● **Task description**
Repeat the records below line by line, exactly, finishing on the line that contains "For every named target in this 820×2576".
(Beginning of Data to process)
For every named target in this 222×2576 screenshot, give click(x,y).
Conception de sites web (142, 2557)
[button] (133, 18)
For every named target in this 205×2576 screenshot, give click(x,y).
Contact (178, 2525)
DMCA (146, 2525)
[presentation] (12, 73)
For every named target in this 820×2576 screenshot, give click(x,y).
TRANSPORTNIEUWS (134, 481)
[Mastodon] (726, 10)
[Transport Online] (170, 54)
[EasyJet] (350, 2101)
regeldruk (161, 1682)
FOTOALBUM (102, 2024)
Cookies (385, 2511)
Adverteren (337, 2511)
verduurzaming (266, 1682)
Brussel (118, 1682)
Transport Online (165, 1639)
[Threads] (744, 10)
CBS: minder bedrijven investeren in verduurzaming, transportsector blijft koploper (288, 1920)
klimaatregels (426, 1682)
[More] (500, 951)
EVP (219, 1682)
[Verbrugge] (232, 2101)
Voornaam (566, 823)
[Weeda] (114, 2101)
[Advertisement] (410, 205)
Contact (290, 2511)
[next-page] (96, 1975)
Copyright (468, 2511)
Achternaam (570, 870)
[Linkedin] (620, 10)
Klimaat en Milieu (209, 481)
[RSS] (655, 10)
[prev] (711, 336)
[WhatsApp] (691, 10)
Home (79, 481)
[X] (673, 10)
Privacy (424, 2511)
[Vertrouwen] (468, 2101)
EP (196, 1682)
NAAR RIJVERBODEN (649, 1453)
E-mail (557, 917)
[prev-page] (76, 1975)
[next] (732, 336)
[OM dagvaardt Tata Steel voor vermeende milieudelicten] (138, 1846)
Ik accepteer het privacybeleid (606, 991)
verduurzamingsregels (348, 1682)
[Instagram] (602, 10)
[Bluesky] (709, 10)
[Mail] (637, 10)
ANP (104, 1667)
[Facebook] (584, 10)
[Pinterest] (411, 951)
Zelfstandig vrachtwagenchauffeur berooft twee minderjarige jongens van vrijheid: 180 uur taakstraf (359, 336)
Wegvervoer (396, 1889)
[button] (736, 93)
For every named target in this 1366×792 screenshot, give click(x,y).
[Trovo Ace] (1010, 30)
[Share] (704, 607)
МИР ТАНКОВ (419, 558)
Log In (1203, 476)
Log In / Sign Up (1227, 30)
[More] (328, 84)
(End of Data to process)
● **Finished exercise**
For every named target in this 222×2576 screenshot, give click(x,y).
Conception de sites web (142, 2557)
[button] (133, 18)
For every named target in this 205×2576 screenshot, give click(x,y).
Contact (178, 2525)
DMCA (146, 2525)
[presentation] (12, 73)
For every named target in this 820×2576 screenshot, give click(x,y).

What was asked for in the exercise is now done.